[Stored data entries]
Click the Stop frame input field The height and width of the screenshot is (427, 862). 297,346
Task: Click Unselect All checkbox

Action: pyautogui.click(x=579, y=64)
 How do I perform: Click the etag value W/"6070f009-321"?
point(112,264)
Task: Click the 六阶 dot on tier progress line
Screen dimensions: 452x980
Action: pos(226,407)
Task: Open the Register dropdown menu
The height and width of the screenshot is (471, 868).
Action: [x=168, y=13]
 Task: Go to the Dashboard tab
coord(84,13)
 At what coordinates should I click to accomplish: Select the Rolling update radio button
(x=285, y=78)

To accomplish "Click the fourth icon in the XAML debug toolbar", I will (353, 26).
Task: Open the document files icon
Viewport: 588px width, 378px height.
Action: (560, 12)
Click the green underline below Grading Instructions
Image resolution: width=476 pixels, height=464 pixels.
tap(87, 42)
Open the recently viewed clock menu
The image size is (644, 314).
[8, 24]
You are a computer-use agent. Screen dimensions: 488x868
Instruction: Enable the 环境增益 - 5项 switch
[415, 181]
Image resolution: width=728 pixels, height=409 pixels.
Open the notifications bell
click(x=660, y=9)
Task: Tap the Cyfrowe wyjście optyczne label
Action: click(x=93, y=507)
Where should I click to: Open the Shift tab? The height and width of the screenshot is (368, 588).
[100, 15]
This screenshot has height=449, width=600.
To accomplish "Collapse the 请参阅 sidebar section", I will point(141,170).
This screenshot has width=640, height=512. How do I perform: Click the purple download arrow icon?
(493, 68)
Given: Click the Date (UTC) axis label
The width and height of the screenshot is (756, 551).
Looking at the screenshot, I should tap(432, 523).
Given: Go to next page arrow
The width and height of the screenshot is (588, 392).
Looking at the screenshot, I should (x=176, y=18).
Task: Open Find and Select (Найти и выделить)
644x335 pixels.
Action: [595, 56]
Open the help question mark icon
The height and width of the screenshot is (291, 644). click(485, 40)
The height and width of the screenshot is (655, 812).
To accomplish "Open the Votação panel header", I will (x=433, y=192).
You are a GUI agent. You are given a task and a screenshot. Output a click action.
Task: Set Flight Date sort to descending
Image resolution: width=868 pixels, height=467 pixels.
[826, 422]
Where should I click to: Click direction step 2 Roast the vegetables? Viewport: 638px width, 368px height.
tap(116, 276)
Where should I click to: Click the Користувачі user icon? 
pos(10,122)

> Task directions
Repeat the lines above exactly.

> Result of the exercise
Click the Stop frame input field The height and width of the screenshot is (427, 862). 297,346
Task: Click Unselect All checkbox

Action: pyautogui.click(x=579, y=64)
 How do I perform: Click the etag value W/"6070f009-321"?
point(112,264)
Task: Click the 六阶 dot on tier progress line
Screen dimensions: 452x980
Action: pos(226,407)
Task: Open the Register dropdown menu
The height and width of the screenshot is (471, 868).
Action: [x=168, y=13]
 Task: Go to the Dashboard tab
coord(84,13)
 At what coordinates should I click to accomplish: Select the Rolling update radio button
(x=285, y=78)

To accomplish "Click the fourth icon in the XAML debug toolbar", I will (353, 26).
Task: Open the document files icon
Viewport: 588px width, 378px height.
Action: (560, 12)
Click the green underline below Grading Instructions
Image resolution: width=476 pixels, height=464 pixels.
tap(87, 42)
Open the recently viewed clock menu
The image size is (644, 314).
[8, 24]
You are a computer-use agent. Screen dimensions: 488x868
Instruction: Enable the 环境增益 - 5项 switch
[415, 181]
Image resolution: width=728 pixels, height=409 pixels.
Open the notifications bell
click(x=660, y=9)
Task: Tap the Cyfrowe wyjście optyczne label
Action: click(x=93, y=507)
Where should I click to: Open the Shift tab? The height and width of the screenshot is (368, 588).
[100, 15]
This screenshot has height=449, width=600.
To accomplish "Collapse the 请参阅 sidebar section", I will point(141,170).
This screenshot has width=640, height=512. How do I perform: Click the purple download arrow icon?
(493, 68)
Given: Click the Date (UTC) axis label
The width and height of the screenshot is (756, 551).
Looking at the screenshot, I should tap(432, 523).
Given: Go to next page arrow
The width and height of the screenshot is (588, 392).
Looking at the screenshot, I should (x=176, y=18).
Task: Open Find and Select (Найти и выделить)
644x335 pixels.
Action: [595, 56]
Open the help question mark icon
The height and width of the screenshot is (291, 644). click(485, 40)
The height and width of the screenshot is (655, 812).
To accomplish "Open the Votação panel header", I will (x=433, y=192).
You are a GUI agent. You are given a task and a screenshot. Output a click action.
Task: Set Flight Date sort to descending
Image resolution: width=868 pixels, height=467 pixels.
[826, 422]
Where should I click to: Click direction step 2 Roast the vegetables? Viewport: 638px width, 368px height.
tap(116, 276)
Where should I click to: Click the Користувачі user icon? 
pos(10,122)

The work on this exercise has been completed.